Жёсткая логика кожевского мышления уже подразумевает определённый сценарий, или сюжет, с заранее известным финалом. Речь идёт о диалектической логике, которую Кожев в своих лекциях использовал в качестве риторического приёма. Так, все его умозаключения строятся по принципу диалектической триады, однако отражают не реальное «диалектическое противоречие» (якобы присущее реальности), а некие противоречия дискурсивного, то есть речевого характера. В качестве примера приведем фрагмент одной из лекций Кожева (курс 1937-1938 учебного года): «Преобразованная Трудом Раба Природа служит Господину, которому, в свой черёд, нет нужды служить ей. … жизнь Господина может быть полностью отдана войне: он воюет, но не трудится. Что касается Раба, то вся его жизнь – это Труд (Arbeit) на Службе (Dienst) у Господина. Он трудится, но не воюет» (Кожев, 2003: 217).

В данном фрагменте противопоставлены «позиции» раба и господина в их отношении к окружающему миру («Природе»), которое является либо свободным (у «Господина»), либо подчинённым (у «Раба»). Это отношение определяет и соответствующее действие: или война (ведущаяся господином), или (рабский) труд. Подобный подход оперирует диалектикой в риторических, а не исследовательских целях. По сути, реальное исследование заменяется здесь изложением материала, осуществляемым по заранее заданной квази-диалектической схеме. Иначе говоря, у Кожева имеет место редукция реальных (философских) проблем к «проблемам» дискурсивным, или речевым, стилистическая («диалектическая») проработка которых и составляет суть применяемого Кожевом «метода».

Несмотря на то, что подобный метод мышления можно назвать игровым, Кожев использовал такие умозрительные положения для анализа современной ему исторической ситуации. Так, принимая в качестве «исходных посылок» ряд положений, Кожев делает из них «дедуктивные» выводы, которые далее «диалектически» развивает. Самым известным из таких положений является понимание Кожевом феномена истории, выведенное им из гегелевской логической апории (получившей интерпретацию в курсе А. Койре по религиозной философии Гегеля, слушателем которого в конце 1920-х гг. был Кожев). Исходя из логического соотношения понятий «времени» и «вечности», Кожев констатирует не только временной (то есть противоположный вечности) характер исторического процесса, но и настаивает на его «конечности», поскольку, при подобном подходе, то, что не является «вечным», по определению имеет временной конец.

В последствии Кожев переносит такое, основанное на логическом анализе понятий представление об истории на исторический процесс как таковой, результатом чего является указанная идея «конца истории». В соответствии с этой идеей Кожев схематизирует реальную историю европейской политики и культуры и делит её на «диалектически» взаимосвязанные этапы (один из которых оказывается «финальным»).
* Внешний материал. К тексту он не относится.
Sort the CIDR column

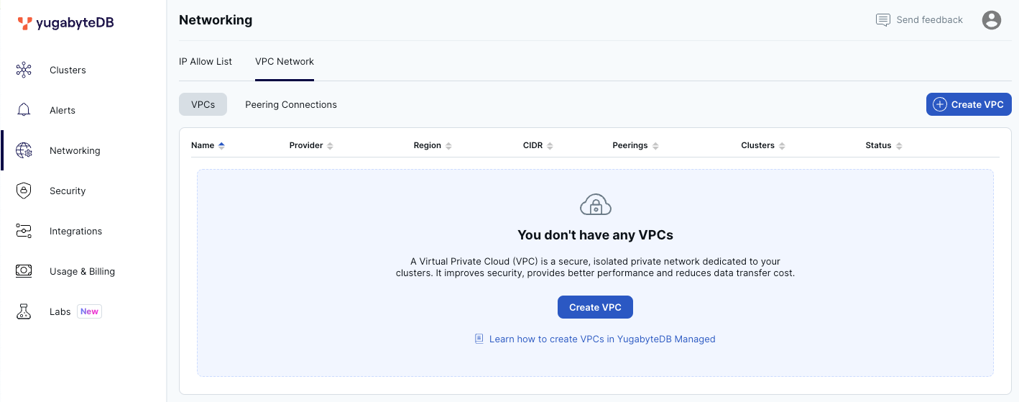[x=550, y=145]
При этом содержанием подобной абстрактной схемы становится анализ типовых антропологических «фигур», репрезентирующих ключевые познавательные и деятельностные установки, характерные для того или иного историко-диалектического этапа.

Результатом принятых Кожевом допущений становится следующая схема исторического процесса. Первый его этап – это так называемая естественная история, включающая в себя всю эволюцию неорганического и органического мира до появления человека (как социального существа). С точки зрения Кожева, этот этап длится по сути «вечно», поскольку в сравнении с кратковременным периодом существования человеческой цивилизации его длительность может считаться неограниченной. Далее, с появлением человека и развитием его общественной жизни, начинается новый, собственно «исторический» этап, для Кожева связанный, прежде всего, с социально-политической историей. Иными словами, это история цивилизации, насчитывающая около 6000 лет.

Проблемой при таком подходе оказывается поиск «точки отсчёта», с которой начинается история как таковая. Кожев не даёт точного ответа на этот вопрос, и также не обращается к истории первых цивилизаций. Кроме того, он не рассматривает первобытный («доисторический») период развития человечества, насчитывающий несколько десятков тысяч лет. Однако с его точки зрения данный подход можно считать оправданным, поскольку даже в буквальном смысле доисторический период является своего рода «предисторией», и его реальная длительность может не приниматься во внимание. По Кожеву, первобытное состояние человека – это состояние «естественное», пребывая в котором он ещё не вполне выделяет себя из окружающего природного мира.

Кожев, неоднократно ссылаясь на Маркса и в целом признавая определяющую роль труда в происхождении человека, тем не менее не предлагает развёрнутой и научной концепции антропогенеза. В качестве своего рода метафоры, объясняющей возникновение человека как отличающегося от животного существа, Кожев использует гегелевскую диалектику раба и господина, однако совсем не в том смысле, какой придавал этому моменту Гегель. У Гегеля диалектика раба и господина является «вневременной» и объясняет самосознание человека как такового, безотносительно той или иной эпохи. (Напомним, что анализу этой диалектики посвящён подраздел А IV главы «Феноменологии духа», имеющий заголовок «Самостоятельность и несамостоятельность самосознания; господство и рабство»).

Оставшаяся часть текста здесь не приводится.